:: Lista de atividades ::
1. Reescreva em forma de lista curta o parágrafo do trecho sobre Thoreau que começa com "As ideias do filósofo americano", mantendo os fatos principais.
2. Dê continuidade ao trecho sobre Thoreau e os bichos de estimação, começando logo depois da última frase dele.

:: Trecho da fonte ::

MARCELA BUSCATO E NATHALIA ZIEMKIEWICZ
A estudante Laura Aragão, de 9 anos, abraça sua “irmã” Hanna, fêmea de dog alemão, internada no hospital veterinário. Os bichos viraram parte emocional da família (Foto: Marcelo Min)
As ideias do filósofo americano Henry David
Thoreau sempre estiveram à frente de seu tempo. Ele morreu em 1862, a três anos
de ver a Constituição americana oficializar a proibição da escravidão, uma das
causas que defendera. Interessado nas interações humanas com a natureza, foi um
dos precursores dos conceitos de ecologia e ambientalismo. Sua filosofia da
desobediência civil – a resistência aos atos de governos injustos – influenciou
líderes como o pacifista indiano Mahatma Gandhi. O pensamento de Thoreau
permanece atual também num dos aspectos essenciais da vida moderna, quando trata
da relação entre humanos e seus animais de estimação. Thoreau escolheu viver no
campo, à beira de um lago, para desfrutar a vida simples. Lá, depois de
observar os vizinhos e seus animais, chegou a uma conclusão que ainda hoje
resume a relação do Homo sapiens com seus bichos domésticos: “Com
frequência, um homem é mais próximo de um gato ou de um cachorro do que de
qualquer outro ser humano”.

:: Os dados ::
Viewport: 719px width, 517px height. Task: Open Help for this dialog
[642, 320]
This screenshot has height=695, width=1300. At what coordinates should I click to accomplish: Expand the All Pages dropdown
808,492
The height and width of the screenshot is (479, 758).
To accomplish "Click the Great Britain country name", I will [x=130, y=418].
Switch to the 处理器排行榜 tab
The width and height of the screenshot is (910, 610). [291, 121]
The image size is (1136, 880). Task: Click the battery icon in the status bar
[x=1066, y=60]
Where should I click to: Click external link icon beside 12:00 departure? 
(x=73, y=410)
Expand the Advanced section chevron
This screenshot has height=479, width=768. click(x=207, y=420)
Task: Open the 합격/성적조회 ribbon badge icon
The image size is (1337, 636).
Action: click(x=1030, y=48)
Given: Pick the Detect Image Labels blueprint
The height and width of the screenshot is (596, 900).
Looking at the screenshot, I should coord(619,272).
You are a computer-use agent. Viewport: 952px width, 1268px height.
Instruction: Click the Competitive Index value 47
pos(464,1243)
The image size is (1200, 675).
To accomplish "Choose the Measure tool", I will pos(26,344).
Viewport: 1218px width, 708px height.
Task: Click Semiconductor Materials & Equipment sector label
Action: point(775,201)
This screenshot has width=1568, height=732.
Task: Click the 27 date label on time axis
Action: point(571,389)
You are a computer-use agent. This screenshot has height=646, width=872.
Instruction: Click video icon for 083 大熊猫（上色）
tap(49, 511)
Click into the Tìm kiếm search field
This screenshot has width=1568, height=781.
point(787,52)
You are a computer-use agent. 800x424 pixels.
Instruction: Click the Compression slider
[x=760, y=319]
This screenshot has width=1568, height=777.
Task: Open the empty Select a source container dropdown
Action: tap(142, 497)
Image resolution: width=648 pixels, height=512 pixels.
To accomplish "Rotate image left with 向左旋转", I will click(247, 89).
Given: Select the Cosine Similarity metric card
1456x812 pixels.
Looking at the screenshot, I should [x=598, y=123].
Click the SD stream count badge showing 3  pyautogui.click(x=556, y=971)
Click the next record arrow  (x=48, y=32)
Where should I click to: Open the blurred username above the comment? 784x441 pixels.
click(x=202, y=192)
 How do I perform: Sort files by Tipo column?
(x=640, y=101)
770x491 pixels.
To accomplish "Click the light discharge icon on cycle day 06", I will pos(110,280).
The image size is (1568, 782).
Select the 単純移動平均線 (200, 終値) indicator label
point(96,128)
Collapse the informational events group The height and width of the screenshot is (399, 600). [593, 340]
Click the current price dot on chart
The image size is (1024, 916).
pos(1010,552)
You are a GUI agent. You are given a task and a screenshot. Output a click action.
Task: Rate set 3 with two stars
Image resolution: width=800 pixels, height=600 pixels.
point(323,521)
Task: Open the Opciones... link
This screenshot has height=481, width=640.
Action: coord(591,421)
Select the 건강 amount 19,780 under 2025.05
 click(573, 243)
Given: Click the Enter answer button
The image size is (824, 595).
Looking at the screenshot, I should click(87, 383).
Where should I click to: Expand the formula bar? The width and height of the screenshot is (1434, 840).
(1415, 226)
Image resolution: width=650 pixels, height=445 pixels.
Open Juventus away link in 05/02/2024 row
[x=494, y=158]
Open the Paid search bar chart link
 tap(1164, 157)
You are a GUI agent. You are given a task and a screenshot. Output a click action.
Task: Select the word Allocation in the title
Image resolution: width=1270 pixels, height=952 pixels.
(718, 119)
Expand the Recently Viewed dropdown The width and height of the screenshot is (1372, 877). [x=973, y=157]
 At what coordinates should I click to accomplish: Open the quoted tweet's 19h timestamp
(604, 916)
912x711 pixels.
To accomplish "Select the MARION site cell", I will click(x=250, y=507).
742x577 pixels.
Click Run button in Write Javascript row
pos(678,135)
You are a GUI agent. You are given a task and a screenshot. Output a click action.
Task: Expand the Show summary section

:: Respostas em ordem ::
1.
- O filósofo americano Henry David Thoreau teve ideias à frente de seu tempo.
- Morreu em 1862, três anos antes de a Constituição americana oficializar a proibição da escravidão, uma das causas que defendia.
- Foi um dos precursores dos conceitos de ecologia e ambientalismo.
- Sua filosofia da desobediência civil, a resistência a governos injustos, influenciou líderes como Mahatma Gandhi.
- Viveu no campo, à beira de um lago, e, observando os vizinhos e seus animais, concluiu que um homem muitas vezes é mais próximo de um gato ou de um cachorro do que de qualquer outro ser humano.

2.
Capa da edição 766 de ÉPOCA que está nas
bancas (Foto: Johnny Duarte/ÉPOCA )
Desde os tempos de Thoreau, muita coisa mudou –
mas esse aspecto da vida moderna apenas confirmou a percepção do filósofo. Os
animais tornaram-se parte da família. Numa pesquisa recente, nove em cada dez
pessoas ouvidas nos Estados Unidos afirmam que seus sentimentos pelos animais
domésticos são semelhantes àqueles que nutrem pelas pessoas mais próximas. Para
os amantes dos bichos, é apenas a constatação do óbvio. Para quem não gosta de
intimidade com os animais, é um desvio de comportamento a ser explicado por
psicólogos. Como é possível o sentimento por animais rivalizar com o apego às
pessoas?
No recém-lançado What’s a dog for? (Para que serve um cão?, sem edição no Brasil), o jornalista americano John Homans investiga as explicações científicas e filosóficas para a “estranha situação de ter um predador em sua casa, deitado de barriga para cima, esperando alguém lhe fazer cócegas”. Em outro livro recente, também sem tradução no Brasil, Another insane devotion (algo como Outra devoção insana), o americano Peter Trachtenberg narra a procura por sua gata Biscuit, metáfora para seu casamento em crise. Ele descobre que o amor por Biscuit e o amor pela mulher guardam pontos em comum.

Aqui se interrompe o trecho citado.